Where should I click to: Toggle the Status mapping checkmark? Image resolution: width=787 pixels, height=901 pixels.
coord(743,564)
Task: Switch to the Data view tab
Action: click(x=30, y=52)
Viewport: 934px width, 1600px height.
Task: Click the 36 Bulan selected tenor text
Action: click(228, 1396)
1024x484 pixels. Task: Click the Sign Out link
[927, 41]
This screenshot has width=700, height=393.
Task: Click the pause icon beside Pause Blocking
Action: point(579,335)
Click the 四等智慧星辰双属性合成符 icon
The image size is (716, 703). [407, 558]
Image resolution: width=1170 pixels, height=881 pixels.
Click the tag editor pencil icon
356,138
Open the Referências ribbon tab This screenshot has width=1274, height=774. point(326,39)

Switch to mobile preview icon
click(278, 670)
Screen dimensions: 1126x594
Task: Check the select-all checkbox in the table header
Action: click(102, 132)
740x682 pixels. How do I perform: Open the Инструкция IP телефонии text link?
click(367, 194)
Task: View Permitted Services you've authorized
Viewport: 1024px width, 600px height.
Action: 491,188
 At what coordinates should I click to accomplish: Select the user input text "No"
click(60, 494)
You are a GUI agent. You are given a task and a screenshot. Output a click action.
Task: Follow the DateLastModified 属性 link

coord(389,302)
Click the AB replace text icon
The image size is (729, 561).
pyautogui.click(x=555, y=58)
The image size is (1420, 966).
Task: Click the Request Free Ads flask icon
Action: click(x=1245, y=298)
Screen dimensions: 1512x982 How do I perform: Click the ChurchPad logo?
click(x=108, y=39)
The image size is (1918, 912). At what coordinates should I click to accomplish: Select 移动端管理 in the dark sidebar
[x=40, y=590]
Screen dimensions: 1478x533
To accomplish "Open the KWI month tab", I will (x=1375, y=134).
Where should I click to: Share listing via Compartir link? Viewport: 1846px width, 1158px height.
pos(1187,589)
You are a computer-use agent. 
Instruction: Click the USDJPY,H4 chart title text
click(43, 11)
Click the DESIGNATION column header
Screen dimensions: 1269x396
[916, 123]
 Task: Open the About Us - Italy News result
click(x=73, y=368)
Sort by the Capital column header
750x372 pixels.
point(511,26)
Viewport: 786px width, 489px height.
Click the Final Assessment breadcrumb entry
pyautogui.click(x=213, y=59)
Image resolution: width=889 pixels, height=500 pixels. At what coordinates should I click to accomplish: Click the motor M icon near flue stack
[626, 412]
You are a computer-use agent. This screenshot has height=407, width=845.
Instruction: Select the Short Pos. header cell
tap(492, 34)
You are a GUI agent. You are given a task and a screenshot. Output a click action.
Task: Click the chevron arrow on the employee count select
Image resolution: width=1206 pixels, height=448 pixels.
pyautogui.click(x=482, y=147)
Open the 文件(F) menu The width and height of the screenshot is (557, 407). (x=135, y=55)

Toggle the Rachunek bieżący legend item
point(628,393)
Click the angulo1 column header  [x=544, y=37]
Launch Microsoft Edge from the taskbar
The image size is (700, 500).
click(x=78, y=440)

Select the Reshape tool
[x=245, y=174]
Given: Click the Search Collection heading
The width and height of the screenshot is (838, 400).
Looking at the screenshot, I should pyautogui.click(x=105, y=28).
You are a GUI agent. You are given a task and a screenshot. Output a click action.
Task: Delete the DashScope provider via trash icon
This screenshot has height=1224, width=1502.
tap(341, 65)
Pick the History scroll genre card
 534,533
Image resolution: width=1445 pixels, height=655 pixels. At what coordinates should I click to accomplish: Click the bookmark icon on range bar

→ **PROMPT**: Take each line from the preceding material that contains "column" and copy it.

→ **SOLUTION TO THE EXERCISE**:
Click the DESIGNATION column header
Sort by the Capital column header
Click the angulo1 column header  [x=544, y=37]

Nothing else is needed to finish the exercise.